*Complete the following*:
**1)** In the passage about Garréta's vignettes, where does Garréta meet H*?
**2)** Rewrite the passage about Garréta from "Much Garréta’s discomfort" to "tired, clichéd film.", swapping "conference" for "workshop".

*Page excerpt*:
## Begin
Much Garréta’s discomfort stems from her distain for pre-prescribed gender norms. This discomfort peaks in Garréta’s vignette about E*, who she meets at a conference.  E* embodies the traditional femme role and assumes the more masculine presenting Garréta will adopt the role of male pursuer. While traversing the hotel to arrive at E*s room in middle of night, instead of reveling in the imminent fulfillment of her desire, Garréta reflects that, “it’s all so strange and familiar, and a bit tiring, to play this game; to play it again and always according to the standard though implicit rules leaves so little to surprise. Who dare to invent others? To thwart.” Garréta goes on to say that she feels like a “willing character,” playing in a tired, clichéd film.

The notion of desire as an act reemerges in vignette about H*, a trans woman who Garréta meets while DJing at a club. When Garréta invites H* up to the DJ booth, the reader is primed for another scene ripe with romantic intrigue. Instead Garréta focuses on the ways in which their flirtation has been scripted to follow gender norms. Garréta refers to H* as a “femme fatale” character, and Garréta’s “stage directions would indicate something like: the hero (gentleman, thug, or young Professor Unrat) lights the heroine’s cigarette.” Garréta continues to refer to their exchange as an act as she remixes tracks that include “the phrases of old dramas, old romantic comedies.” The reader senses her boredom and detachment. Although their gender presentation is non-normative, they find themselves enacting standard tropes.
## End
*Supplied entries*:
## Begin
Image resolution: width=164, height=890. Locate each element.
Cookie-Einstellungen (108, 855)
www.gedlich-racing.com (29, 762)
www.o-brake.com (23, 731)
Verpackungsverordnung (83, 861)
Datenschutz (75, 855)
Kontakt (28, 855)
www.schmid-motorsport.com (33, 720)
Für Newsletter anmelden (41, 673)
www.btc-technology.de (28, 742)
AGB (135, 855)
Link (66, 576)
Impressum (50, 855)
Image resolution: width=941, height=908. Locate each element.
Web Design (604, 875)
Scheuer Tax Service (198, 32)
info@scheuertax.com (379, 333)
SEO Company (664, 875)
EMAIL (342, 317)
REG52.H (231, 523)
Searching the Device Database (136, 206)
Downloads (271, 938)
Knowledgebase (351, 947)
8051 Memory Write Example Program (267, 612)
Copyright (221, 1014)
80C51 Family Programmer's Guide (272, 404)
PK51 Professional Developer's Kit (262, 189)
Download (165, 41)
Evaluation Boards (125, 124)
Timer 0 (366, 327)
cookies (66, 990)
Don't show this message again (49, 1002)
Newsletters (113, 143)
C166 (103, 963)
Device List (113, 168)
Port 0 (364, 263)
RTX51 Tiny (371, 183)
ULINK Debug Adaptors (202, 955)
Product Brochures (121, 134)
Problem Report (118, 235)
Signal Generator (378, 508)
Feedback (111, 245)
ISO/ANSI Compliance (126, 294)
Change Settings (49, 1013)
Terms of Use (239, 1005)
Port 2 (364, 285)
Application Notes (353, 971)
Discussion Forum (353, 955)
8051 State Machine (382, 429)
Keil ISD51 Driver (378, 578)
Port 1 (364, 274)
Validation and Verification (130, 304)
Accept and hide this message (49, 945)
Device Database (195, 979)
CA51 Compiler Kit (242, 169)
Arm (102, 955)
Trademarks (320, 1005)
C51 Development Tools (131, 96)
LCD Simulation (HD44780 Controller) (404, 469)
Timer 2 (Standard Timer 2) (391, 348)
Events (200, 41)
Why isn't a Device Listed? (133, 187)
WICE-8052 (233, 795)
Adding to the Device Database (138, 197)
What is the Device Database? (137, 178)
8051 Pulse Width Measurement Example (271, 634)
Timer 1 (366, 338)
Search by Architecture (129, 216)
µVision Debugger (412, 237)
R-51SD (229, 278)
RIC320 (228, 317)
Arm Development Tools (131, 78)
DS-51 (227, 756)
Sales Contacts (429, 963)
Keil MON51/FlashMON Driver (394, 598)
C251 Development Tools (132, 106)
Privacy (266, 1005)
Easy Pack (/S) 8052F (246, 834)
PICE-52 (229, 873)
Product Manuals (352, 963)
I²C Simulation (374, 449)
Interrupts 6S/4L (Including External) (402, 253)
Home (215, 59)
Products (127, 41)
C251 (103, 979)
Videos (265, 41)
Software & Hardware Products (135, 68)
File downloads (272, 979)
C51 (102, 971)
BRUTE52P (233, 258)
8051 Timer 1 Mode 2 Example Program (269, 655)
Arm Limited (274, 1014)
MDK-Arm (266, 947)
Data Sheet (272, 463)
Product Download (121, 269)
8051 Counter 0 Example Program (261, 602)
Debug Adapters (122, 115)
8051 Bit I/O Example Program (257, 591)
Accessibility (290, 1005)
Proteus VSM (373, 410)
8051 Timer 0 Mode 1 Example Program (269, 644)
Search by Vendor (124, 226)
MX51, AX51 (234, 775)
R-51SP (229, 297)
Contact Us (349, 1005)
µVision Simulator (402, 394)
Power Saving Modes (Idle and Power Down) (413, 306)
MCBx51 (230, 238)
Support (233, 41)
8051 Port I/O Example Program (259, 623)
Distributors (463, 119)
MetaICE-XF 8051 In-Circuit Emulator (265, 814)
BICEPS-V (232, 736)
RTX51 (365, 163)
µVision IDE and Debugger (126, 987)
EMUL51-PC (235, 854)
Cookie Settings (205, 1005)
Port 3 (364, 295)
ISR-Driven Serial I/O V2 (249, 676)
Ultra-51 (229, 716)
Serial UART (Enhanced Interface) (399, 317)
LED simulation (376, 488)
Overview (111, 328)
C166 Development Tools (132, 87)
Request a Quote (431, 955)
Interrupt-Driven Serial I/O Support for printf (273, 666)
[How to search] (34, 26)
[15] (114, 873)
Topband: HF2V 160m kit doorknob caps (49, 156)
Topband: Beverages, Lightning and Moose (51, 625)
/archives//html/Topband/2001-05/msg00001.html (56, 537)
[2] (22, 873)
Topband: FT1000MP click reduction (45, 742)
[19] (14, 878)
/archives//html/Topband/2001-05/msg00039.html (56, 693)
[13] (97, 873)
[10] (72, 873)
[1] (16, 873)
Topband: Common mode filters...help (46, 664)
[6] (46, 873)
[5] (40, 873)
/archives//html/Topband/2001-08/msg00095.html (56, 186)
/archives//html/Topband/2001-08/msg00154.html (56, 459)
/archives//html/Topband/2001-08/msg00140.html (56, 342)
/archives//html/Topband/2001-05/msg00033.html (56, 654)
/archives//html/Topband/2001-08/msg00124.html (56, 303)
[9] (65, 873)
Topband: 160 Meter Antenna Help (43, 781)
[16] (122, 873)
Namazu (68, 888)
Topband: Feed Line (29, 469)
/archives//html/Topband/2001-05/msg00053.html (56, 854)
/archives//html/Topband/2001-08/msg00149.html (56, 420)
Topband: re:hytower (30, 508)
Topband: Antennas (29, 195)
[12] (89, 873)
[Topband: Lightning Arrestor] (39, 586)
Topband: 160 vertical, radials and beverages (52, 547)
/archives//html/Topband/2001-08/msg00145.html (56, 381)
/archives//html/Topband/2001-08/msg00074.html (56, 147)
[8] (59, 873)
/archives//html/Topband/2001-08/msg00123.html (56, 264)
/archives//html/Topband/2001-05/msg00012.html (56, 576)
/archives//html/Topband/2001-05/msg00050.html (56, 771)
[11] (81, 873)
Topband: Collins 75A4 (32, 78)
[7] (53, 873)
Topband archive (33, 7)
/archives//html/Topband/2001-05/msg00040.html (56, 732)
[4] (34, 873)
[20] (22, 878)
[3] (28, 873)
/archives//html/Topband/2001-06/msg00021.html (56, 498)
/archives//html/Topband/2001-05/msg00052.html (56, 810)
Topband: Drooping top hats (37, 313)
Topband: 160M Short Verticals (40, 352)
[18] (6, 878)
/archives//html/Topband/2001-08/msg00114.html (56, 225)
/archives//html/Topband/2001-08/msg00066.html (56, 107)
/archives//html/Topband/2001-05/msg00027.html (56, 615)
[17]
## End
*Per-task answers*:
**1)** While DJing at a club.

**2)**
Much Garréta’s discomfort stems from her distain for pre-prescribed gender norms. This discomfort peaks in Garréta’s vignette about E*, who she meets at a workshop.  E* embodies the traditional femme role and assumes the more masculine presenting Garréta will adopt the role of male pursuer. While traversing the hotel to arrive at E*s room in middle of night, instead of reveling in the imminent fulfillment of her desire, Garréta reflects that, “it’s all so strange and familiar, and a bit tiring, to play this game; to play it again and always according to the standard though implicit rules leaves so little to surprise. Who dare to invent others? To thwart.” Garréta goes on to say that she feels like a “willing character,” playing in a tired, clichéd film.